Críticas de adultos a jovens não leitores e a visão meritocrática
Por Rafael Kafka
Ilustração: Irene Rinaldi |
Ouço por
demais de colegas de trabalho e adultos em geral que jovens e criança não
gostam de ler. Em meus tempos de criança e adolescente muito se criticava o
hábito do videogame e, mais frequentemente, o da televisão. Hoje em dia, o
debate ou simulacro dele se volta para a crítica mordaz dos aparelhos
eletrônicos: pelo excesso de foco neles, os jovens cada vez leem menos e
escrevem pessimamente, o que se reflete na desenvoltura dos estudos ou falta
dela.
Essas falas
são feitas, quase sempre, por adultos que não leem de forma muito assídua, bem
como por pessoas que passam bastante tempo em aparelhos eletrônicos. Nesta
curiosa projeção, judicativa, percebo que na verdade estamos lendo quando na
verdade não estamos plenamente lendo.
Digo isso
porque sem percebermos ficamos toda hora diante de recursos como smartphones,
tablets e computadores por meio dos quais acessamos diversas informações
escritas de forma verbal ou não. Poucos momentos, há, porém, em que focamos
realmente na leitura de um texto, deixando nosso cérebro se envolver com o
objeto lido e abrindo-se para todas as possibilidades afetivas de tédio ou
prazer.
Lemos as
mensagens das redes sociais e grupos de aplicativos de mensagens, mas pouco
conseguimos focar em textos maiores e mais densos que exigem de nós um grau de
atenção maior. Diante do cansaço cotidiano, o êxtase das imagens e mensagens em
profusão nos acalma e nos deleita e cada vez mais cedo crianças têm acesso aos
smartphones e tablets como forma de distração rápida e tranquila para adultos
que querem relaxar da energia dos infantes, como vejo em rodas familiares em
locais familiares com adultos falando
sobre a última grande bomba de WhatsApp enquanto os pequenos veem vídeos o
jogam controlados em suas cadeiras.
Nessa
estranha projeção, o adulto não se enxerga como não leitor e não entende a
noção de mediação. Os seus atos desde a comunicação mais elementar influenciam
a aquisição simbólica do mundo pela criança. Recordo a mãe que relata à
professora Cecília Meireles que está surpresa com o fato de sua filha de quinze
anos já demonstrar um comportamento ardiloso e dissimulado.
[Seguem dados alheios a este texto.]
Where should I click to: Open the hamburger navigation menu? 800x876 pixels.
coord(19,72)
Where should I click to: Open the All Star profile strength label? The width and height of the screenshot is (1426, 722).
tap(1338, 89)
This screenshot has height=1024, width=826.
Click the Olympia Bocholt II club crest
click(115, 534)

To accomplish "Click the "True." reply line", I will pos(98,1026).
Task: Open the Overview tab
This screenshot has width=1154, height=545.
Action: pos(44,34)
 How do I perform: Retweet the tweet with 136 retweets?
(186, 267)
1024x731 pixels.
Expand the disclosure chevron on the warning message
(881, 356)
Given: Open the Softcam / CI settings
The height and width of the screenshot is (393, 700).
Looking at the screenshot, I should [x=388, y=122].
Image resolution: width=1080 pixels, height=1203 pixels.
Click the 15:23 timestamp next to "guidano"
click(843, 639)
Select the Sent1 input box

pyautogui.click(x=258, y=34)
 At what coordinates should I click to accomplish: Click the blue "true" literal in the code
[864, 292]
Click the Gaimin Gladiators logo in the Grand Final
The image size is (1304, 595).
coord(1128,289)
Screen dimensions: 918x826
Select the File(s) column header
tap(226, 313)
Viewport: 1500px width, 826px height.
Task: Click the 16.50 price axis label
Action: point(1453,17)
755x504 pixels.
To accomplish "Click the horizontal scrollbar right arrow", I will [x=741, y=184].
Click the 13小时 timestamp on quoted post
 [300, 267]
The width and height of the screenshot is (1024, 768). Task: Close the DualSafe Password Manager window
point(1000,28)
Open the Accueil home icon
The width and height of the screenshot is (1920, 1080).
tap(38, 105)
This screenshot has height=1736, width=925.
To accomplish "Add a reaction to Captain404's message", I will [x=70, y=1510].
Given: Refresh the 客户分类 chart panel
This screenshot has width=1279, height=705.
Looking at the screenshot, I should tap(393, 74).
Quando mais jovem,
essa mãe dizia a sua filha para dizer a dada pessoa, quando ela viesse a casa
delas, que ela não estava.
Nesse
sentido, Gramsci tem razão ao dizer que os educadores precisam ser educados. A
ignorância a uma série de conceitos faz o adulto não entender que ele é o
mediador do mundo para a criança e esta iniciará suas andanças pelo mundo a
partir dos passos incentivados pelo pai e pela mãe e familiares mais próximos.
Destarte,
uma criança o que se vê rodeado de livros em algum momento pegará esses para
leitura o passará por uma série de atos que incentivarão ou não a perseverança
nesse caminho. Caso haja uma figura leitora ao seu lado, seja no sentido de
contar a ela histórias ou de ler-lhe pequenos contos, tal caminho já se mostra
profundamente pavimentado.
Penso no
jovem que se depara com livros e se decide a ir a caminho da leitura. Penso se
ele possui essa pessoa incentivadora ou alguém que tão somente o contemple
desperdiçando tempo por meio da leitura. Eu indago de minha imaginação se ele
consegue em silêncio, se ele consegue ler paz ou se toda hora alguém o manda
fazer algo mais viril ou produtivo e se isso encontra tantas negativas no
reforço positivo, consegue persistir e a que ponto de seus esforços deve chegar
para tanto.
Caso esse
jovem persista em seu percurso leitor, como terá acesso aos livros. A sua
família possui recursos e se os têm considera válido gastá-los em algo como
livros – objetos vistos como supérfluos para diversos trabalhadores das camadas
mais populares que cresceram sem acesso a eles e se julgam autossuficientes? Há
espaços como salas de leitura e bibliotecas os quais garantem-lhe o contato com
livros e outros leitores, mesmo sem recurso e de modo a dialogar sobre o que
lê, atitude motivadora por si só do ato de leitura?
Quando
adultos reclamam de jovens não leitores eles falam muito de suas próprias
existências como leitores. Mas é uma fala marcada pela negatividade, uma falam
marcada também pela transformação da leitura em algo mais meritocrático: basta
querer ler e se consegue ler, mesmo que nós mesmos ao falarmos isso nos
coloquemos em risco de termos a pergunta “quando você leu pela última vez?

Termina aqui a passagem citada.